» Page extract
==========

Langley tattoo shop rules & Mission arcade limits under microscope

Municipalities reviewing archaic policies to potentially lift decades-old bans

If you’ve been tattooed in the Langley Township in the last 40 years, the business was likely operating illegally. Tattoo shops have been outlawed in the Township for decades, but council is now reviewing the policy to potentially lift the ban.

The traditional practice of tattoo design has evolved over the years. Tattooing has expanded and is the latest trend in the beauty industry with things like microbladed eyebrows. The wearing of tattoos has also been largely normalized—even Canada’s Prime Minister has a large tattoo.

In March, council began reviewing a decades-old bylaw that banned tattoo businesses from operating in the Township.

“The spirit of this one (proposal) is to allow tattoo shops in the Township of Langley to be put into suitable zoning locations and to bring the Township of Langley into this century,” Coun. Barb Martens said when the review was suggested.

The Township isn’t the only municipality reviewing its archaic rules. Mission is also reconsidering a decades-old policy that forbid students from entering an arcade or poll hall during school hours or on Sundays.

All but one Langley councillor supported review of the Township’s tattoo ban. Coun. Kim Richter said she wasn’t “sure there was a pressing need for this right now.”

“It's never been an issue for as long as I’ve been here,” Richter said.

But the ban has posed real-life problems before. A decade ago, the prohibition prevented at least one tattoo artist from moving their business to the Township.

In 2012, the owner of Pro Pain Ink spoke to council in an attempt to lift the tattoo ban so he could move his business from Surrey to Brookswood, a local newspaper reported.

“If I wanted to open a massage parlour and sell drug paraphernalia, I wouldn’t have a problem… it boggles my mind,” he said at the time.

Richter was a councillor when tattoo artist James Walther made his case to Township council to lift the ban.

“If the community is solidly behind this idea, I have no problem supporting it," she said during the council meeting, the local paper reported.

But 10 years later, the ban lives on.

But probably not for long.

Despite Richter’s recent opposition to review the ban the rest of council voted in favour of it in March. Council will vote on whether to update the policy at a Sept. 25 meeting.

The Township’s closest neighbour, Langley City, also recently changed its rules around the operation of tattoo shops, though it has decided to further restrict them.

Although tattoo shops have been permitted, the City updated its rules in 2020 to prevent tattoo shops, vape shops, and spas from operating within 400 metres of each other. The move was done after the City received a complaint from the Downtown Langley Business Association about the concentration of such businesses. The DLBA came back to council earlier this year with a similar request to limit where a “beauty and wellness center, personal health enhancement center, registered massage therapy clinic” could set up shop in the City.

The new changes will further limit just where new tattoo businesses can set up shop in the city.

Such business-specific restrictions aren’t unique to the Langleys. Abbotsford has banned exotic dancing for decades.

Meanwhile, Mission council recently voted to review regulations set around arcades and pool halls that barred students.

Currently, students aren’t permitted to enter an arcade or pool hall in Mission on any day other than Saturday or school holiday, except between 3 and 11pm.

“It’s very unusual,” staff said about the bylaw that was first drafted in the 1980s.

Council unanimously supported the plan to review the restrictions. Staff will return with a final report for council to consider changes to the ban at a future meeting.

==========

» Extracted records
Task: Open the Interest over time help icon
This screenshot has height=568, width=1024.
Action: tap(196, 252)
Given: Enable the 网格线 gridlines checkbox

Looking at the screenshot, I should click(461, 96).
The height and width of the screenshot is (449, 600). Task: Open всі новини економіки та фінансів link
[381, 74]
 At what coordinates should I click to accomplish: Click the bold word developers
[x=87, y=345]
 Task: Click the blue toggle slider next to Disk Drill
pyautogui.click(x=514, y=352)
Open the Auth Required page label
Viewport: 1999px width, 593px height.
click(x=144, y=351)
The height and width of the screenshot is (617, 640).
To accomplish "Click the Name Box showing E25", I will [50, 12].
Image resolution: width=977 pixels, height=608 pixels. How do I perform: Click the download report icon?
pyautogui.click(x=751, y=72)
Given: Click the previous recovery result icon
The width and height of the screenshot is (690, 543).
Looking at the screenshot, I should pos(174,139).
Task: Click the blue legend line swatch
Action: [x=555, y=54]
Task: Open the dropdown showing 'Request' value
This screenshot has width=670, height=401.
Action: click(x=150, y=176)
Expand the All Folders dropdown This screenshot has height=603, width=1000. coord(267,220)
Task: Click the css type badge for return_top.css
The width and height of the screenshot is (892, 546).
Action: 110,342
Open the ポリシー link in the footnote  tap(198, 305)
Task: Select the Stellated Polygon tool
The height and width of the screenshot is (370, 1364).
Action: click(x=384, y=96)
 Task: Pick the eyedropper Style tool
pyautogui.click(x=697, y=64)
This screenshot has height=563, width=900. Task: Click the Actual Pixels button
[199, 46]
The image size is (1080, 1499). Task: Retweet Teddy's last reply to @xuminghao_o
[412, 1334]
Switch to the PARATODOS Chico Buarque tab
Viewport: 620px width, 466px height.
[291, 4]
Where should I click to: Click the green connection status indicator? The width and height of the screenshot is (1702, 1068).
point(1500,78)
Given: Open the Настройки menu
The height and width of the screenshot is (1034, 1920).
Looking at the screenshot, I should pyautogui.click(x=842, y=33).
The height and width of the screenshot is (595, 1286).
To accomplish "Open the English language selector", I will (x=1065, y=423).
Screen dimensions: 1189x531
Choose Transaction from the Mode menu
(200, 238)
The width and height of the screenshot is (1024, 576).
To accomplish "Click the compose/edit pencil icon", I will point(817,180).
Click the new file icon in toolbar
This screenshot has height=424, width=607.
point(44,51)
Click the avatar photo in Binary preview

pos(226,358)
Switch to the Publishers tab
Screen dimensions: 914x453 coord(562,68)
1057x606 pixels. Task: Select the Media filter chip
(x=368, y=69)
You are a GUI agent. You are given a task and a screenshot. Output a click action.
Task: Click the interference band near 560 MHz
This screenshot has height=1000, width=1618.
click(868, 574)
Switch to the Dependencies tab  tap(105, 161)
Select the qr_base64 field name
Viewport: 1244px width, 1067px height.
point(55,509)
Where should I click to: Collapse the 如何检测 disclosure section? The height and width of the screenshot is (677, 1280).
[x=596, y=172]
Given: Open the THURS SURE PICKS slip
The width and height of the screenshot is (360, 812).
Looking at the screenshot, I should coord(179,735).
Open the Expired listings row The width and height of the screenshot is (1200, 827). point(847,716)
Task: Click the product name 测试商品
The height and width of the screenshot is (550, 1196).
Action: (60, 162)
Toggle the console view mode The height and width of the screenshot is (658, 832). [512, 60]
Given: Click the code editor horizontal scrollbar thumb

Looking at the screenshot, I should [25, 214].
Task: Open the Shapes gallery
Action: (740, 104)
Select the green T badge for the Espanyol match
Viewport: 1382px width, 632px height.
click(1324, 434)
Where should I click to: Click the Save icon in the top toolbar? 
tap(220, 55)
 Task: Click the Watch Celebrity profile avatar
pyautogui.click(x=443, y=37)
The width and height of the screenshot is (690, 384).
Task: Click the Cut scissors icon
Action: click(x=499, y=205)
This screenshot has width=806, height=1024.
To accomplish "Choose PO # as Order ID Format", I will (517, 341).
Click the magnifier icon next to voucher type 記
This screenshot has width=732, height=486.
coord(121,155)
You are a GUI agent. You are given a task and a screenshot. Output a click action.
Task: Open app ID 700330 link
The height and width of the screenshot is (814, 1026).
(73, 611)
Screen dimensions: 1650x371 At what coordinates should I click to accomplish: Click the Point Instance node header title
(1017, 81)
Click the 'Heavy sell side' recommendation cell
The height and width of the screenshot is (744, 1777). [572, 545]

==========

» Exercises
**A.** In the article on Langley's tattoo shop ban, at what meeting will Township council vote on whether to update the policy?
**B.** Repeat the part of the Langley tattoo ban article starting at "In 2012, the" and ending at "local newspaper reported.".

» Answers
**A.** A Sept. 25 meeting.

**B.**
In 2012, the owner of Pro Pain Ink spoke to council in an attempt to lift the tattoo ban so he could move his business from Surrey to Brookswood, a local newspaper reported.